China’s economic recovery continued to gather steam with major economic indicators further improving last month as the country’s efforts to boost growth amid the COVID-19 slowdown gradually paid off.
Retail sales of consumer goods, a main gauge of China’s consumption, returned to growth for the first time this year, rising 0.5 percent year on year in August, according to data from the National Bureau of Statistics (NBS). The measurement of consumption fell 1.1 percent in July.
Industrial output increased 5.6 percent year on year in August, accelerating from the rise of 4.8 percent registered in July. In the first eight months, industrial output expanded 0.4 percent from one year earlier, compared with a decline of 0.4 percent in the January-July period, NBS data showed.
Fixed-asset investment edged down 0.3 percent year on year in the first eight months, further narrowing from a fall of 1.6 percent posted in the January-July period.
Private sector fixed-asset investment, which accounts for more than half of total investment, fell 2.8 percent in the January-August period, compared with a decline of 5.7 percent in the first seven months.

### Dataset records
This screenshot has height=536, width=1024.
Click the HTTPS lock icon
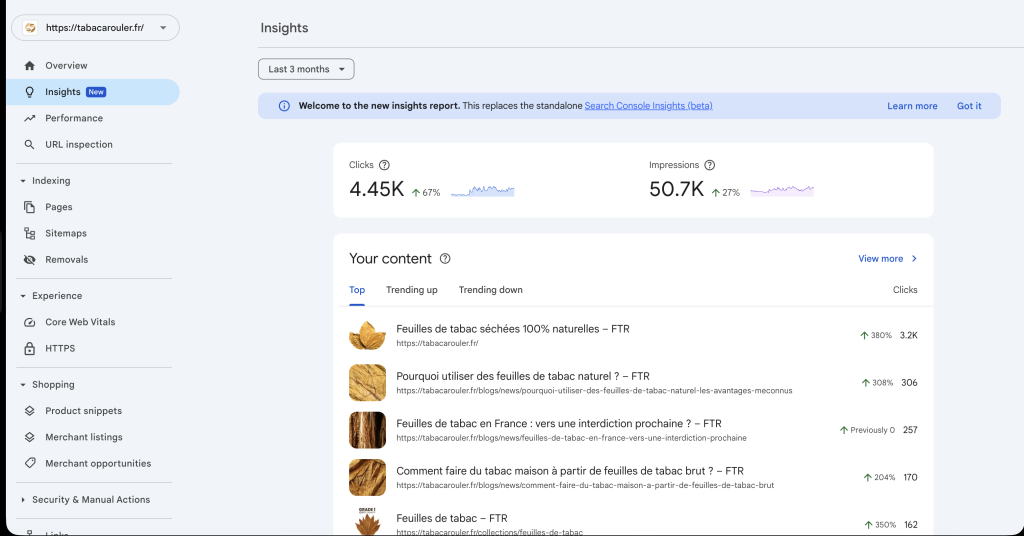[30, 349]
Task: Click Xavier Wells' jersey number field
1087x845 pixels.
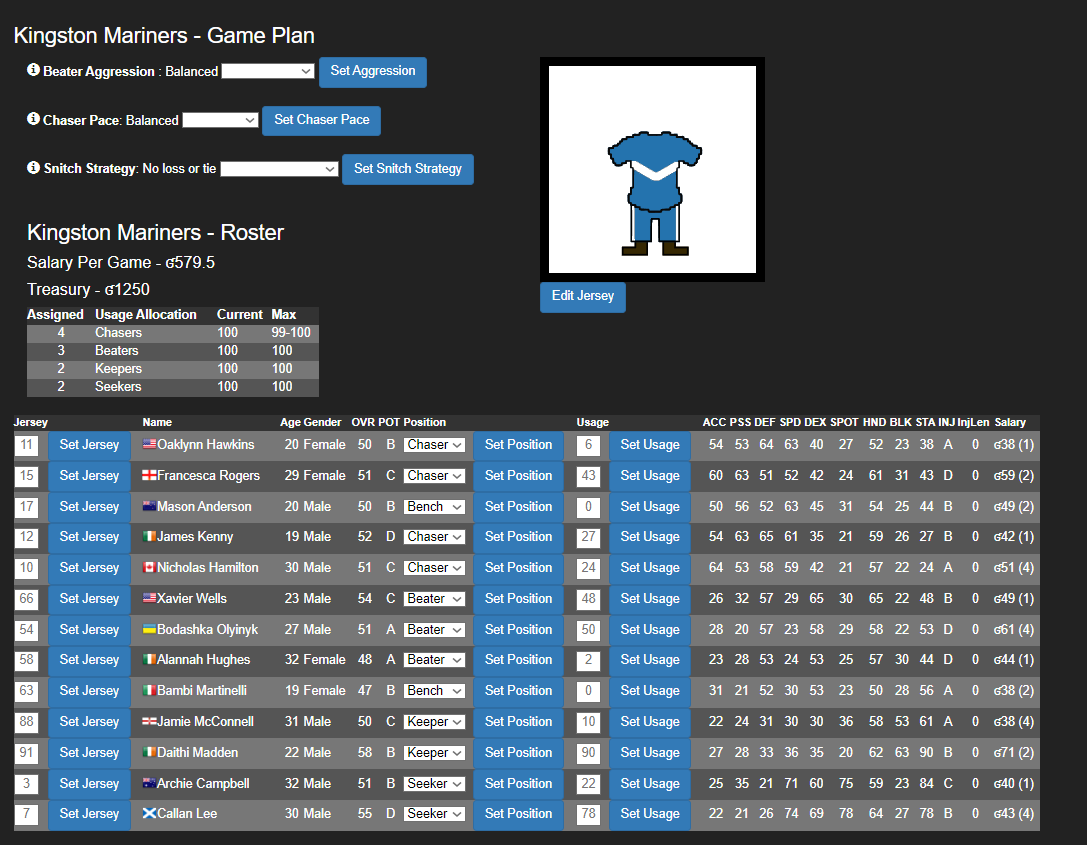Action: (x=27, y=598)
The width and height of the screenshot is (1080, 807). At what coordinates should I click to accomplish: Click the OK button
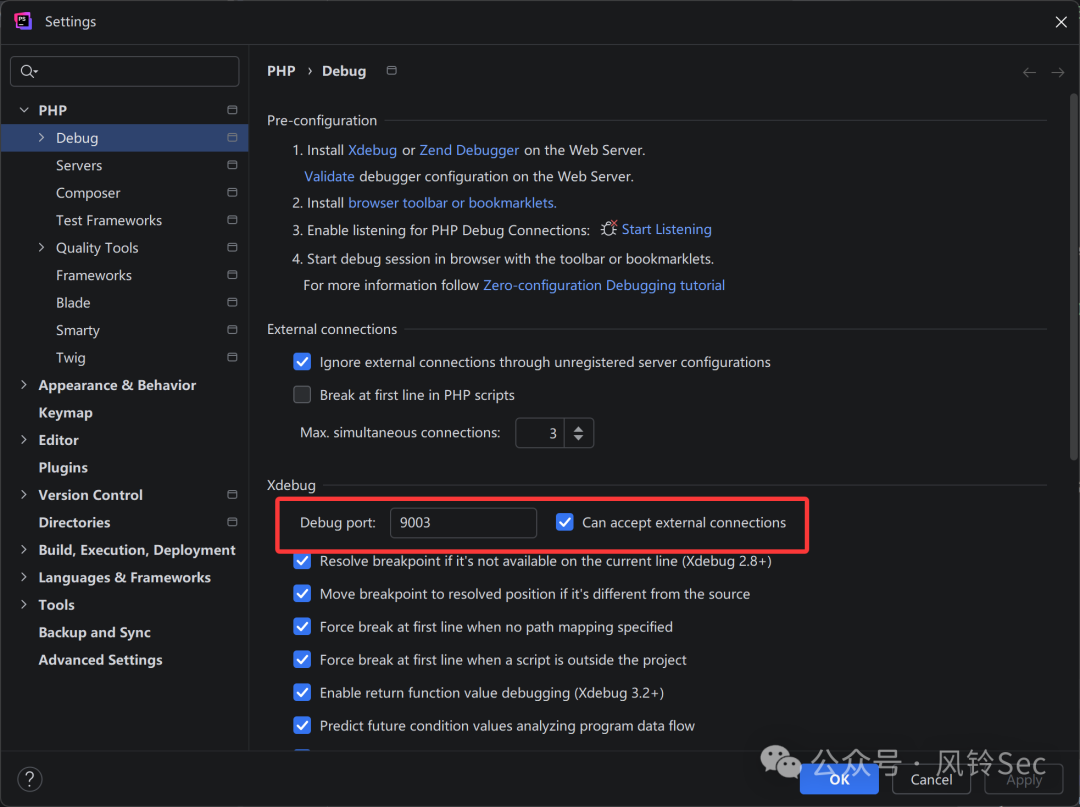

### Problems and tasks
**1)** Name every economic indicator for which the report on China's economic recovery gives a percentage figure.
**2)** According to the report on China's economic recovery, are these statements true? For each, answer yes or no and quote the deciding words.
(a) Industrial output rose 4.8 percent year on year in August.
(b) Retail sales of consumer goods fell 1.1 percent in July.
(c) Private sector fixed-asset investment makes up less than half of total investment.
Rely on the report about China's economic recovery alone.

### Results of the exercise
**1)**
- Retail sales of consumer goods
- Industrial output
- Fixed-asset investment
- Private sector fixed-asset investment

**2)**
(a) No: "Industrial output increased 5.6 percent year on year in August"
(b) Yes: "The measurement of consumption fell 1.1 percent in July."
(c) No: "which accounts for more than half of total investment"